La decisión no ha pillado de sorpresa al Gabinete Agirre, que conocía el asunto desde el último año de mandato del popular Ramón Rabanera. Fue entonces cuando el Ministerio de Fomento informó a la Diputación de que el trazado del tren atravesaba el edificio por lo que no cabía otra alternativa que el derribo. La solución, por tanto, pasa por la construcción de un nuevo edificio en los aledaños del todavía en uso, ubicado en la primera parte del trazado del tren, según se sale de Vitoria en sentido Bilbao.
El propósito de la Diputación es iniciar con la mayor brevedad la construcción del nuevo centro -a priori, antes de que finalice el año- para que pueda acoger a los menores una vez se dé luz verde a la demolición del actual.

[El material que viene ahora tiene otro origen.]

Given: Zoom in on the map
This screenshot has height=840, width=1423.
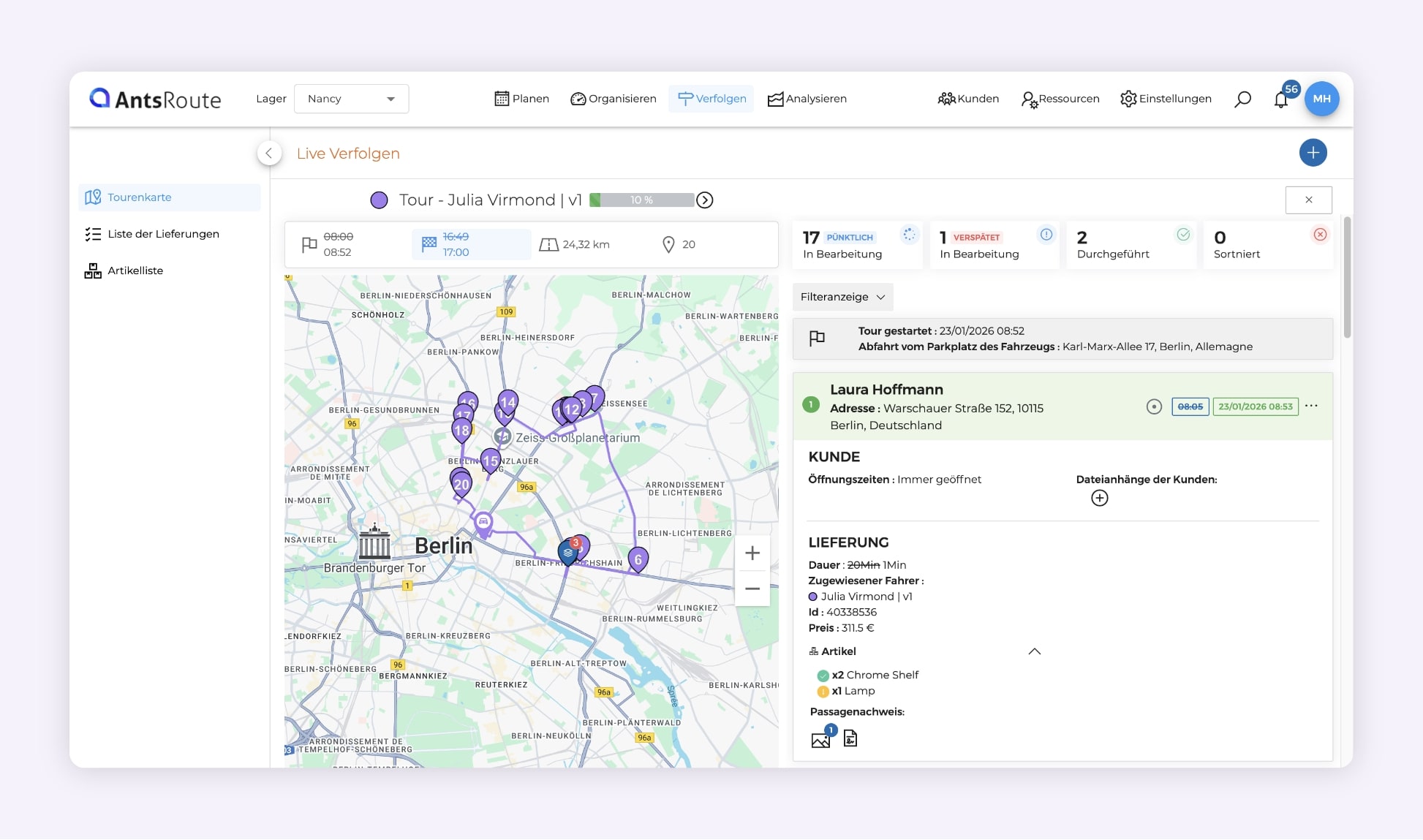Looking at the screenshot, I should (x=752, y=553).
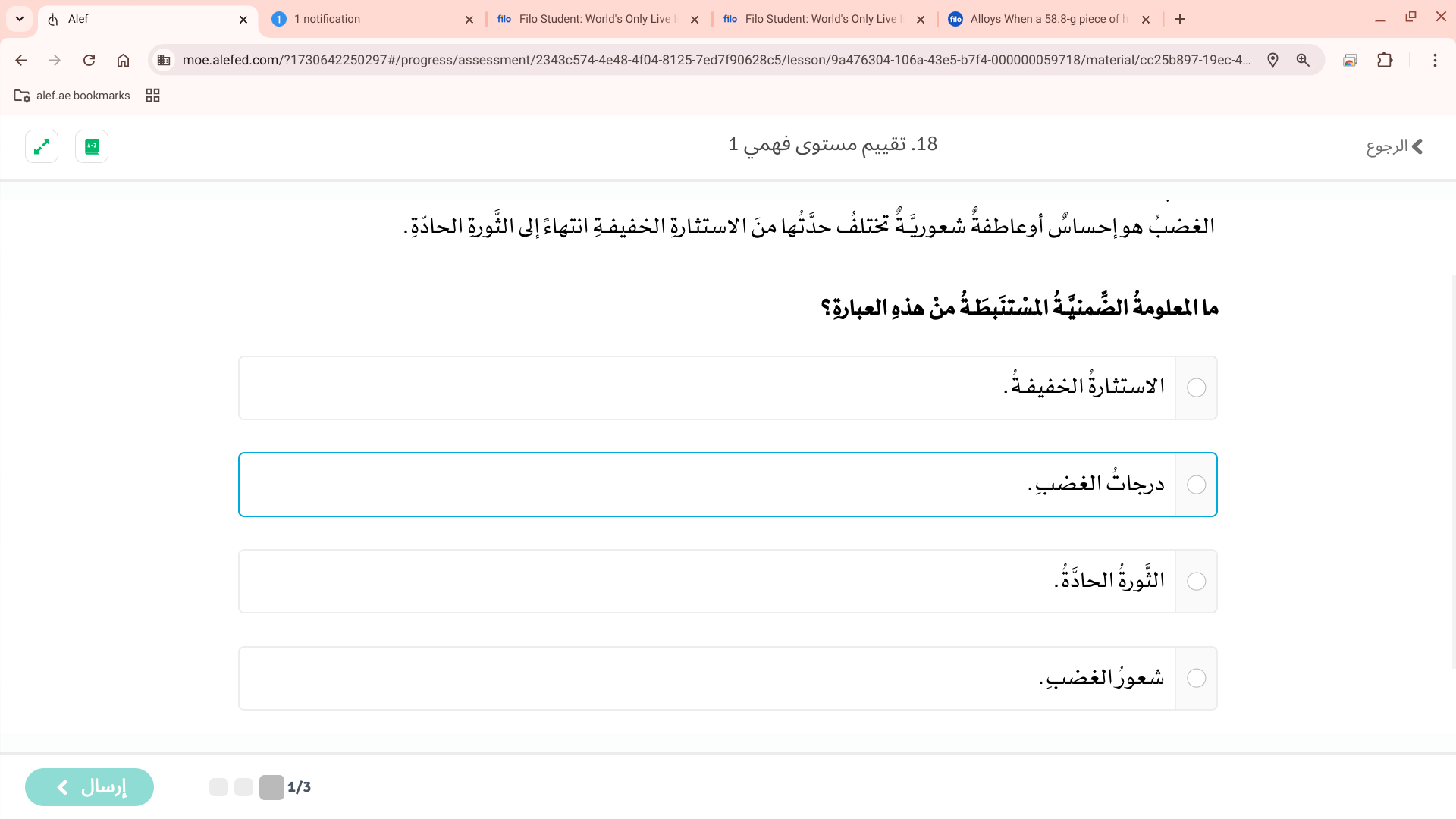
Task: Open the browser extensions puzzle icon
Action: [1385, 60]

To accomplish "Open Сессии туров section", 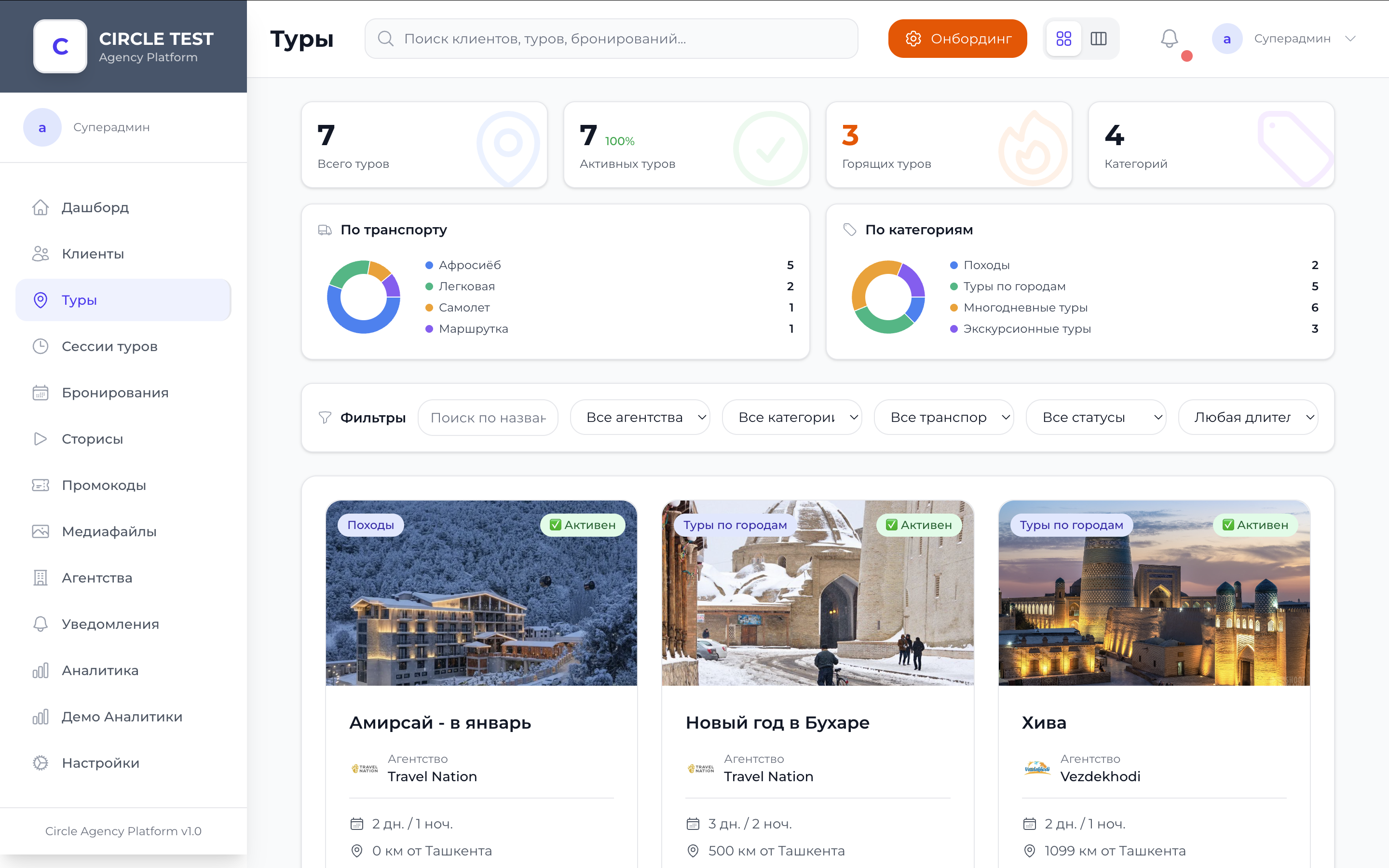I will [109, 346].
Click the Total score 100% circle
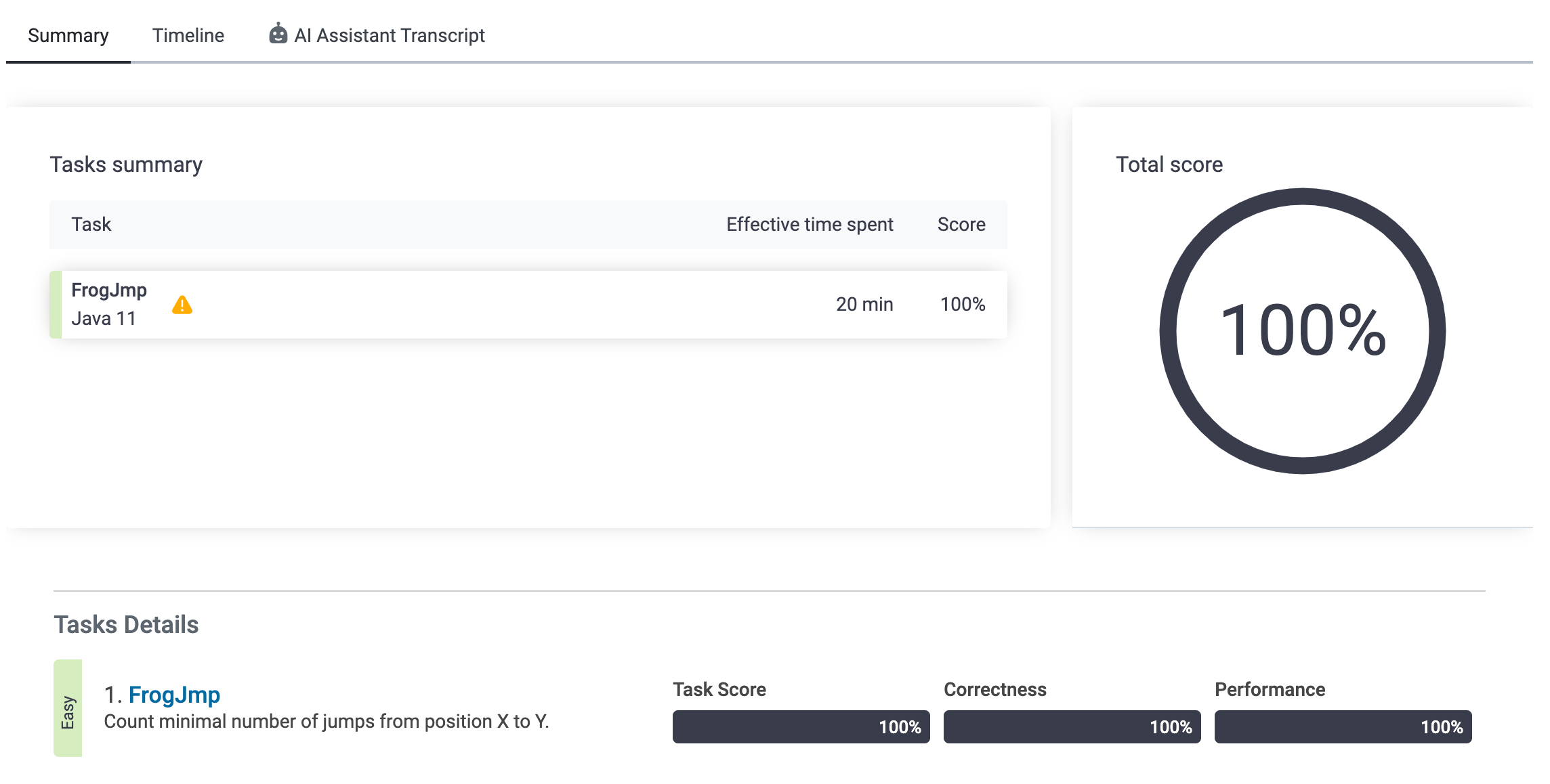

Otro de los aspectos que aún queda por cerrar es la financiación del futuro centro. Aunque la institución foral es parte afectada por la expropiación de los terrenos, tendrá que desembolsar parte de los costes. El Departamento de Administración Foral ya ha reservado, de hecho, una partida plurianual de 3 millones de euros hasta 2010.
De 12 a 18 años
Las instalaciones de Sansoheta están concebidas para la acogida de ocho adolescentes en «situación de desprotección grave» de entre 12 y 18 años. Además, posee un servicio de centro de día con capacidad para cuatro chicos. El servicio está gestionado por la asociación Izan. Sin embargo, el Departamento de Política Social acaba de sacar a concurso público su gestión con un presupuesto de un millón de euros. El centro cuenta con una plantilla de una veintena de profesionales, donde los educadores y cuidadores copan el 80% de las plazas.